→ HOW TO COMPLETE THIS TASK
An exact transcript of all the records is the expected answer.

[Dataset entries]
※ ※ ※

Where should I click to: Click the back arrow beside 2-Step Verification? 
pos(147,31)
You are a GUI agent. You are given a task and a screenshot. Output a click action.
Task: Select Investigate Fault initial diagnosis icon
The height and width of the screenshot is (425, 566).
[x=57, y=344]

※ ※ ※

→ YOUR SOLUTION
Where should I click to: Click the back arrow beside 2-Step Verification? 
pos(147,31)
You are a GUI agent. You are given a task and a screenshot. Output a click action.
Task: Select Investigate Fault initial diagnosis icon
The height and width of the screenshot is (425, 566).
[x=57, y=344]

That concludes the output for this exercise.